As soon as it stops raining...arg 3 days now...I will go out and make a closer assessment of each plant and either train a few more of the shorter ones, or just cut all the ground shoots right back. Agree that the ones on the ground are probably drawing away resources that could go into the trained bines. I reviewed last years pictures and found that July 8th they were about where they are now, and by Aug. were at the wire, so there is still hope for the shorties. I will get out the 5-1-1 fishalizer and give them a small shot of 46-0-0 granular as well. I put on a couple of shovel fulls of horse poop on each crown last fall and may go around and put on some more. It's about 5 years old and well rotted. Yes, pretty sandy/gravelly soil, although in years past (15 or so) this area was a horse coral.

I'll let you know how its going in another few weeks.

cheers
 
Conditions here have been pretty good so far. I did have some bine breakage in some strong winds in early June, and birds like to perch on the uppermost shoots of the slanted wires of my teepees so they have broken a few bine tips. I'm still waiting to see the results of cutting back. On 4/29 I cut back all my plants except a few to use as a comparison for un-cut; all were growing well before cutting back, but varied a bit by variety. After cutting back they were a bit variable in starting regrowth, some started immediately with new shoots, and some took 3 weeks to show new buds, so the regrowth is going to be a bit hard to interpret with only 22 plants total. Those slow to regrow are mostly shorter, but some of the cutback plants caught up with the cut mates and developmentally seem at the same stage now. Some of the cut ones reached the 22' pole tops 6/15; some on the angled wires are a few feet away, but probably about the same actual bine length (allowing for the hypotenuse length...). Cut or uncut they seemed to start producing sidearms at about the same time, and I am seeing flower buds emerging in the axils of both groups since about June 7-10. Guess I have to wait and see about differences in flower density, distribution, crop size, cone size, etc.

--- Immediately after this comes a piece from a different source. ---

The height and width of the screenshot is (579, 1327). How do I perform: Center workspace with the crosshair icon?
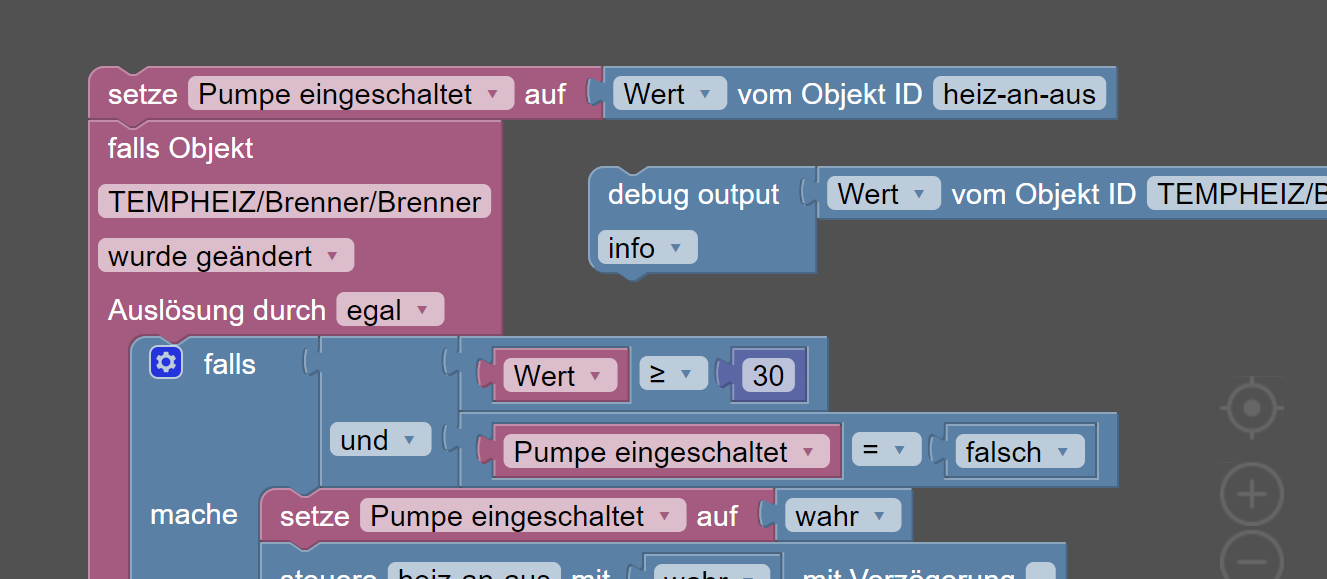[1251, 408]
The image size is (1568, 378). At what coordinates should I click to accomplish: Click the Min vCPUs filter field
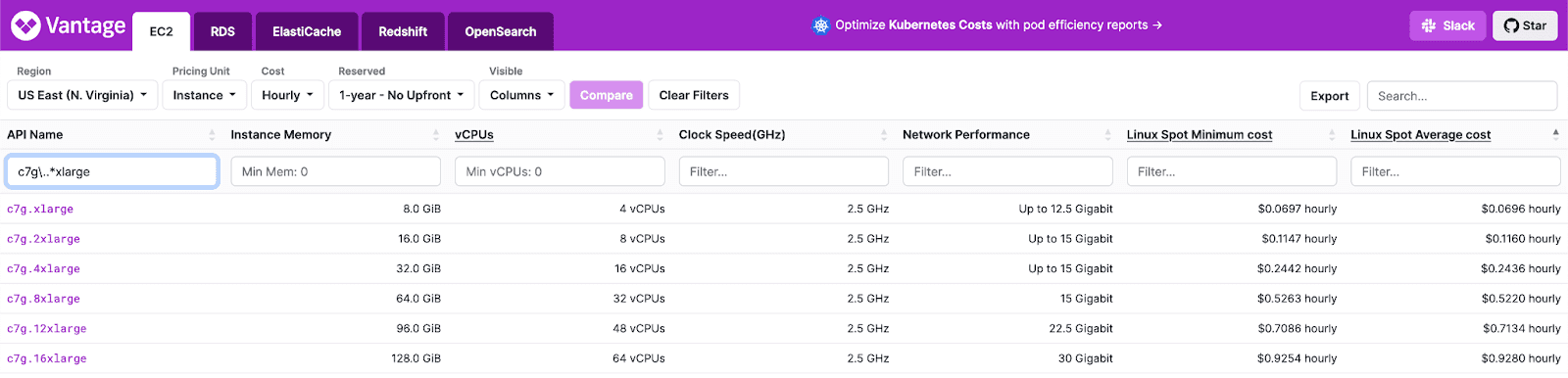click(x=560, y=171)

This was the time of year we got rain and warmth last summer that set off some Downy Mildew on the more sensitive plants (Santiam, Willamette) and so far that has not hit and all are clean. Maybe it will be a good season, but there is SO much time for disasters yet :)

DSCF0735.jpg
 
I honestly don't know the science behind it since I am not a biologist. My guess would be that the first shoots put the rhizome in 'grow mode' and whatever energy is gained through photosynthesis from those first shoots is stored in the root making the root bigger to support the shoots that you cut off. The root doesn't know that those original shoots are cut off so it supplies more nutrients to the next shoots that grow. I may be completely full of crap but that growing process is the simplified version that i have been told for years. My degree is in history so science is not my thing. Maybe we need one of those fancy hop farmers to chime in.
I've heard it's because the first shoots are hollow, and subsequent shoots are not. So they can support more yield.
 
Pruning the 1st growth sets the plants timing.You really dont want them on the rope until the end of May,1st of June.I trim back around the 3rd week of April.If you train to early the plants race up the rope and produce few side shoots.Last couple of days to order Rhizomes Cheers Glen
 
Pruning the 1st growth sets the plants timing.You really dont want them on the rope until the end of May,1st of June.I trim back around the 3rd week of April.If you train to early the plants race up the rope and produce few side shoots.Last couple of days to order Rhizomes Cheers Glen
This sounds right. I have third year plants that I let grow on the rope in mid-late April last year. They were flowering by June and didn't have many side shoots. I want them to ripen in early August, so this year I'm going to cut them back around May 15 and see how it goes.